HW: Height at withers; ChC: Chest circumference; BL: Body length; HCr: Height at croup; ChW: Chest width; ChD: Chest depth; CrW: Croup width; RMSE: Root mean standard error; R²: Coefficient of determination; AIC: Akaike Information Criterion.

Regression equations of real vs. estimated BW obtained for the models 1–4 are reported in Figure 1. High values of R² were obtained (0.940–0.961), confirming that in Cornigliese sheep the live weight can be predicted starting from body measurements, as in other sheep breeds. Therefore, the choice of the model to use is highly dependent on several factors, where the most important is the convenience of use, which is reflected into the number of measurable variables.

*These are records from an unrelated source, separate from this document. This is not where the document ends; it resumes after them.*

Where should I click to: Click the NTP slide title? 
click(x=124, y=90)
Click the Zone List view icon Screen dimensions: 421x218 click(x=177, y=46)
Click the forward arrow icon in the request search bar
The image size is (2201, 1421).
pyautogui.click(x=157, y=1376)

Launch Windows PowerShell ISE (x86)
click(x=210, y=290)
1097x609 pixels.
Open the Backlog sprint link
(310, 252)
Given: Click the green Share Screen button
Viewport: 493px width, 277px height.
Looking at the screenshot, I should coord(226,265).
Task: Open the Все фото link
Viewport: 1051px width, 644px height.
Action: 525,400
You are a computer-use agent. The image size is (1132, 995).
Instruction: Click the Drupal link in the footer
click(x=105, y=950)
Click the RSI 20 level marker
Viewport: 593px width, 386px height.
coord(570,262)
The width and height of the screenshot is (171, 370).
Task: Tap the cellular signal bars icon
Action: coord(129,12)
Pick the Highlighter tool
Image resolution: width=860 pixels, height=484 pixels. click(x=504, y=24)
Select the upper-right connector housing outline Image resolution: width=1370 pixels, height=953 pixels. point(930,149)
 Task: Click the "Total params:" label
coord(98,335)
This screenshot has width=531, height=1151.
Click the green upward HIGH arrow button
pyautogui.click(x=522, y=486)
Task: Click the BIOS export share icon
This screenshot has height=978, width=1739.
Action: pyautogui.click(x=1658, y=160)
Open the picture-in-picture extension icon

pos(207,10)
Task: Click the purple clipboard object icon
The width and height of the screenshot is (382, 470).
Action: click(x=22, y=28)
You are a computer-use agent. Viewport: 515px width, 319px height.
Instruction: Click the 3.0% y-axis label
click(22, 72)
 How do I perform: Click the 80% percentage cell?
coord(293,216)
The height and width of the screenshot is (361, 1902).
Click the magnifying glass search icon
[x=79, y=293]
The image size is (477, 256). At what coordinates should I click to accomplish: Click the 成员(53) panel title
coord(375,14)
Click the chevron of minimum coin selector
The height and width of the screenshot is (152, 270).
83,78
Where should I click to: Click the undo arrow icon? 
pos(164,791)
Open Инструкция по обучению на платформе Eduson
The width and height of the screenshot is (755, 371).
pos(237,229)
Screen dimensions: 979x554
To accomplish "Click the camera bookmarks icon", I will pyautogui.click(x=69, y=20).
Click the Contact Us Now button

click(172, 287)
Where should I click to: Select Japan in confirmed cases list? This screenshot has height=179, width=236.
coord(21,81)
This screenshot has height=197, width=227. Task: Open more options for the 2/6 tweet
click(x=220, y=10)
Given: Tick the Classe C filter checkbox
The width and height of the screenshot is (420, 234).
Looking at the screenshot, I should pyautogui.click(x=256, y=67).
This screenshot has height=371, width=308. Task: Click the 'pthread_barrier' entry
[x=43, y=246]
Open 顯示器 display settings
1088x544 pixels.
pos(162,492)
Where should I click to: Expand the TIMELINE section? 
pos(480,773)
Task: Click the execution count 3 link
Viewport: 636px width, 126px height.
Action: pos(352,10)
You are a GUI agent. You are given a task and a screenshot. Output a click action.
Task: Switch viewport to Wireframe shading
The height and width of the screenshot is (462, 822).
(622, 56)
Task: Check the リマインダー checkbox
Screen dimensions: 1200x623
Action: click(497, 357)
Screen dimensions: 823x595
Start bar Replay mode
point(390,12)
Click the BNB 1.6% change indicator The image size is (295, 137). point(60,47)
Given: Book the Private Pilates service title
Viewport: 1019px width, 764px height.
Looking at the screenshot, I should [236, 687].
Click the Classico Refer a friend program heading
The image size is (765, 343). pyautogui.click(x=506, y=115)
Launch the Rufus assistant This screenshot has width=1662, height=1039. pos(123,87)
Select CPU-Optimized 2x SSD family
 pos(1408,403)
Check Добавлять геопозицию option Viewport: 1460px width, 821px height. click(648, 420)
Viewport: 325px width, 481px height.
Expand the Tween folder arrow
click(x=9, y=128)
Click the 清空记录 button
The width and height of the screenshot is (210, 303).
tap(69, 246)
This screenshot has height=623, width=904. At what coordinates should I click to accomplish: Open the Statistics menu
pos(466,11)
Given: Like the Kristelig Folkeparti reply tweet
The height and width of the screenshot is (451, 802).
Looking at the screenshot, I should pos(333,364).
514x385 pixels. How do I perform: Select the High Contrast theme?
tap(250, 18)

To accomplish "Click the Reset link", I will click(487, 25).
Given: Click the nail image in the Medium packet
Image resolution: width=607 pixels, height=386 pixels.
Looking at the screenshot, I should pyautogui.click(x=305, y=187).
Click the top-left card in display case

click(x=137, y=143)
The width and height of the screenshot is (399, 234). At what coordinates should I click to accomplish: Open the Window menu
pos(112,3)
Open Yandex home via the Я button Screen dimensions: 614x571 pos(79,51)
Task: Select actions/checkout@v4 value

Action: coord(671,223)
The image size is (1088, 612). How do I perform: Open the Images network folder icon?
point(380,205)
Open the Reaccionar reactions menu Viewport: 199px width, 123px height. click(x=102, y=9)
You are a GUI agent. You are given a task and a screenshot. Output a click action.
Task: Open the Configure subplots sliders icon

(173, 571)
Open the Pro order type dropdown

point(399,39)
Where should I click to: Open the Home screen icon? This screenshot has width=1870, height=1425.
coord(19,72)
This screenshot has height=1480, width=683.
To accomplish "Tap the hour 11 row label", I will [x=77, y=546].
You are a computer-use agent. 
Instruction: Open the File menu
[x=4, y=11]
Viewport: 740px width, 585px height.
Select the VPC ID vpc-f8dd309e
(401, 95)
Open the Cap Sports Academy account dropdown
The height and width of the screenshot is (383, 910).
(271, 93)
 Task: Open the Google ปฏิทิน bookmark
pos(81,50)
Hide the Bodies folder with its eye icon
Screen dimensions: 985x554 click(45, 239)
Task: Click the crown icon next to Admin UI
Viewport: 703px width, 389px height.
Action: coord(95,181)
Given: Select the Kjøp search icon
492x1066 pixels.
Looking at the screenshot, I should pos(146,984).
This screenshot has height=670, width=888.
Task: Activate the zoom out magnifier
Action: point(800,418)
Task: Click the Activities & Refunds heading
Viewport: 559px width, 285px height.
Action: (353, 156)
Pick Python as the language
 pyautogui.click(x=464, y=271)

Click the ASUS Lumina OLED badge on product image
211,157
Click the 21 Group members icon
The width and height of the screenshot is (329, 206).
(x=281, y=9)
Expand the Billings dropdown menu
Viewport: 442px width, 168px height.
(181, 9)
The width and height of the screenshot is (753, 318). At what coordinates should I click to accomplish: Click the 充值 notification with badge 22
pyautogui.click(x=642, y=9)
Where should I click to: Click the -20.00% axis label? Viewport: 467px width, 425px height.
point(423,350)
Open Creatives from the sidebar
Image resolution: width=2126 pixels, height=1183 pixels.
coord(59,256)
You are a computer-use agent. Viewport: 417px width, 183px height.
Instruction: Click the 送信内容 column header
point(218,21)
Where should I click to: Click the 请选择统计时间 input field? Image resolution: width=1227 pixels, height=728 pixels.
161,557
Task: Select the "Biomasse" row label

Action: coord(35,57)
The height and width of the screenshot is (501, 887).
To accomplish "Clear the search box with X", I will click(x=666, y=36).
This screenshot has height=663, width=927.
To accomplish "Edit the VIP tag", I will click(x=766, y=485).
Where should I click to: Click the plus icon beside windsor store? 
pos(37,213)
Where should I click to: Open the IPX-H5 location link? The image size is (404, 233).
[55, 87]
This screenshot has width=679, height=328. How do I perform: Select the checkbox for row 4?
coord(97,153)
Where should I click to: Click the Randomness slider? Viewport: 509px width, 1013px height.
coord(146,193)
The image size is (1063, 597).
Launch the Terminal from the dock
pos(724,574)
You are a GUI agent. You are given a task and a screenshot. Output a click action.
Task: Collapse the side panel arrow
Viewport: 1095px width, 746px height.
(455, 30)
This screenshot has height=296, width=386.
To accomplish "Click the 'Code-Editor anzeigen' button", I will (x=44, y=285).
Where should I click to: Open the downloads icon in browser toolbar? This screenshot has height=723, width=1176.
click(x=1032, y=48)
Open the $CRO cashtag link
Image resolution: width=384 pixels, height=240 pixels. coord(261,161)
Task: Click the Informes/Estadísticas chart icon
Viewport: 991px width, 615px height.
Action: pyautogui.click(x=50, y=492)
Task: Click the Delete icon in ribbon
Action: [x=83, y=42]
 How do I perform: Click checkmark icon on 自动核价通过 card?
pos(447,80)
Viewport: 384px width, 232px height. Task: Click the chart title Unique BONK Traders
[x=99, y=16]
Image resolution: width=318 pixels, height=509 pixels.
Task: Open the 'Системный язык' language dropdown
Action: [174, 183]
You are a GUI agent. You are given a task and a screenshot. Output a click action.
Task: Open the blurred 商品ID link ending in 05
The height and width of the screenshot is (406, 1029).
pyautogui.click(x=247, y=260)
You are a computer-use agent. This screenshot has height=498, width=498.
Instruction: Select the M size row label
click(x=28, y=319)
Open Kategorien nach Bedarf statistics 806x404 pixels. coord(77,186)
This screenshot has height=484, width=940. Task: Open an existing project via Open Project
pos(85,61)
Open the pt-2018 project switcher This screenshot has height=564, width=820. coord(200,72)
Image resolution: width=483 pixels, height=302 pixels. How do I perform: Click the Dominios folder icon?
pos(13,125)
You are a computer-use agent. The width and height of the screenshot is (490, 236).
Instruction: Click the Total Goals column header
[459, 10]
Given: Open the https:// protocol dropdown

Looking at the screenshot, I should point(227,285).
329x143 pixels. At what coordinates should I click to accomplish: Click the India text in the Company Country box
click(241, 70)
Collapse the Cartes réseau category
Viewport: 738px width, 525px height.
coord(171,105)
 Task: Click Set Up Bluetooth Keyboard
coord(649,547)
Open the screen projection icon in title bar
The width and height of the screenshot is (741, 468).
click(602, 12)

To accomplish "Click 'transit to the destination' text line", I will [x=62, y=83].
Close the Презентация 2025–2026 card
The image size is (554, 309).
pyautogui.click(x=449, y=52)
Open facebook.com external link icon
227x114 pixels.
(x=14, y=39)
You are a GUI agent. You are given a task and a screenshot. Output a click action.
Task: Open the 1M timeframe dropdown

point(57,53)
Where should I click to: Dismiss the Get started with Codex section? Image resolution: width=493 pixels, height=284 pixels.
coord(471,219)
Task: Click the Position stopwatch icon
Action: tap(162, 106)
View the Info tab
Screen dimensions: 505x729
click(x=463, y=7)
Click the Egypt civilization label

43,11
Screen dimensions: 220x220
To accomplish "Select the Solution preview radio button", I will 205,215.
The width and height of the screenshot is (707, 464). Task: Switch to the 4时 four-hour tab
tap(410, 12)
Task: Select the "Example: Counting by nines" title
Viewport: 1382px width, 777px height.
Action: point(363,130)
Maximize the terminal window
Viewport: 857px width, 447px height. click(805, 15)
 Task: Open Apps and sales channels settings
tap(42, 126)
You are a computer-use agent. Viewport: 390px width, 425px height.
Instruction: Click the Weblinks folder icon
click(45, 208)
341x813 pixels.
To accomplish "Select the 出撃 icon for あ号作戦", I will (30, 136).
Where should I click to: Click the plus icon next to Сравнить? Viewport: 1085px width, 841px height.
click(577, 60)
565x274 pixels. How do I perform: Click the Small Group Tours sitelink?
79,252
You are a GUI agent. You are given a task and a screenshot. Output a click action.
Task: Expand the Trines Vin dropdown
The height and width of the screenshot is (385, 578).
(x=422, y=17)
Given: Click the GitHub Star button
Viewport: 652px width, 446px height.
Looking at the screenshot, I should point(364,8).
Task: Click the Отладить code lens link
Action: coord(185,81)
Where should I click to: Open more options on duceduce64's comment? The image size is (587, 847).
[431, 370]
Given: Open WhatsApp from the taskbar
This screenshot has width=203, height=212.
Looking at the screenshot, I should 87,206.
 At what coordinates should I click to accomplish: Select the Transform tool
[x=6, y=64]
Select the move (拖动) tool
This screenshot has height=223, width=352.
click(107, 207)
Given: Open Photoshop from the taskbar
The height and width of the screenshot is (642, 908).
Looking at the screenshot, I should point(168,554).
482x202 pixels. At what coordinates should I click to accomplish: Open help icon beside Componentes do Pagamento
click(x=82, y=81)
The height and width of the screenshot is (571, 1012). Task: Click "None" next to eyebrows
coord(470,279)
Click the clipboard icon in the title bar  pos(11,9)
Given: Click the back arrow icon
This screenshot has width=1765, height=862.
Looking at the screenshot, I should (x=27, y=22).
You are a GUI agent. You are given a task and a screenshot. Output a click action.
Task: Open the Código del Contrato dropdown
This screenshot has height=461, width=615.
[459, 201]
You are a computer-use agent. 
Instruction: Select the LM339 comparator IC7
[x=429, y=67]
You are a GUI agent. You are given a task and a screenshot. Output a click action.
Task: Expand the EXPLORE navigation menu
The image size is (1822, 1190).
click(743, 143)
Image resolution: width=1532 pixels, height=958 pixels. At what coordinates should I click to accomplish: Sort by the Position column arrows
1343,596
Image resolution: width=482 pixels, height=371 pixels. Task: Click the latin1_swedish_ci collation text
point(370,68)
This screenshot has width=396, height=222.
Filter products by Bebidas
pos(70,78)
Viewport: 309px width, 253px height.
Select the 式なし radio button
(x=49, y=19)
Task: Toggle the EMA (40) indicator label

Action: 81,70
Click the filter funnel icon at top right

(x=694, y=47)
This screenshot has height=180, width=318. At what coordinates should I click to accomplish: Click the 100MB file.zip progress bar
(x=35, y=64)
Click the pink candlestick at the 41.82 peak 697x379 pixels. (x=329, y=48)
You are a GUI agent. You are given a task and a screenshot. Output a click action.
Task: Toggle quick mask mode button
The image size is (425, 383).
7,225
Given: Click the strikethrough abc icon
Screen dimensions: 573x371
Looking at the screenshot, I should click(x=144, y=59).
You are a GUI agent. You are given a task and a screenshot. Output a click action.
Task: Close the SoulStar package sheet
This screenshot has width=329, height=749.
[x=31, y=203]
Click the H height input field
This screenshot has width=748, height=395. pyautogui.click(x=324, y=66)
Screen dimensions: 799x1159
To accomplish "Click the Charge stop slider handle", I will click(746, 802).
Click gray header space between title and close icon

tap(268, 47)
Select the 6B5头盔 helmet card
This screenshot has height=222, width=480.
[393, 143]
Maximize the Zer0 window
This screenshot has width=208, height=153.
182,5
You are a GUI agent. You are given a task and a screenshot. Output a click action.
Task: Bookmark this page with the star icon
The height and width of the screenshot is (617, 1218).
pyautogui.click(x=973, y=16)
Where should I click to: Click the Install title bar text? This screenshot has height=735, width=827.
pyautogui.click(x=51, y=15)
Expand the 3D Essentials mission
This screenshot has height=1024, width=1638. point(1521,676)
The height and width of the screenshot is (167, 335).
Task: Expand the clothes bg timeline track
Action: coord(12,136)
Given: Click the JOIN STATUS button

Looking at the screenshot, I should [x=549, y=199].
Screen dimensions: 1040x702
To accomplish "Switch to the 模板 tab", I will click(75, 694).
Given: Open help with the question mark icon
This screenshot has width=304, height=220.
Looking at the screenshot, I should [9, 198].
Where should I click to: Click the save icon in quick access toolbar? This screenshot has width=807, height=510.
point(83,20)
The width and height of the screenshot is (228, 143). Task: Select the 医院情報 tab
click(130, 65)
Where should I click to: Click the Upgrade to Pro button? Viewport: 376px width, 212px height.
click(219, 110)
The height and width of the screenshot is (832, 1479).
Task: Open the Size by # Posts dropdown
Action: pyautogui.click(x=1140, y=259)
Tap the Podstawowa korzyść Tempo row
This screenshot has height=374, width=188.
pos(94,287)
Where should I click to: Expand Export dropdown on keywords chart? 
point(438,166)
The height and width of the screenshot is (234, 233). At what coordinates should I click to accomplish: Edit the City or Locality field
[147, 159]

Figure 1. Actual body weight vs. estimated body weight. Model 1: the underlying regression equation is: y = –0.0068x² + 1.5643x – 6.7174; R² = 0.944. Model 2: the underlying regression equation is: y = –0.0065x² + 1.5373x – 6.3193; R² = 0.940. Model 3: the underlying regression equation is: y = –0.0058x² + 1.5527x – 8.5986; R² = 0.961. Model 4: the underlying regression equation is: y = –0.0057x² + 1.5380x – 8.2466; R² = 0.958.

Conclusion

We concluded that BW could be predicted by means of linear BMs in Cornigliese sheep breed. The best fits were obtained when the highest number of BMs was included in the model. Nevertheless, reduced models could be used more easily in practice in the extensive sheep breeding, since they require less parameters to be measured in the population. Further studies are ongoing to verify the presence of latent factors which might impact the weight gain and size of animals. To this aim, we are considering the application of the principal component analysis. This ongoing study will potentially contribute to increase the economic interest in the breed, while aiming at its genetic preservation.

Ethical approval

All authors declare that this study follows the principles of the Declaration of Helsinki.

Acknowledgments

Part of the results was presented at the 23rd National Congress of the Animal Science and Production Association (ASPA 2019, Sorrento, Italy, 11–14 June 2019).

Disclosure statement

None of the authors has a financial or personal relationship with other people or organisations that could inappropriately influence this publication.

Additional information

Funding

The research was supported by the Emilia-Romagna region [PSR – PRIP 2007/2013: Measure 214, Action 7, Biodiversity ‘Local Integrated Project: Agricultural Biodiversity in Parma: the future of a territory’ and Measure 411, Action 7 – Project ‘Protection and promotion of livestock biodiversity in the Apennines territory of Parma and Piacenza’].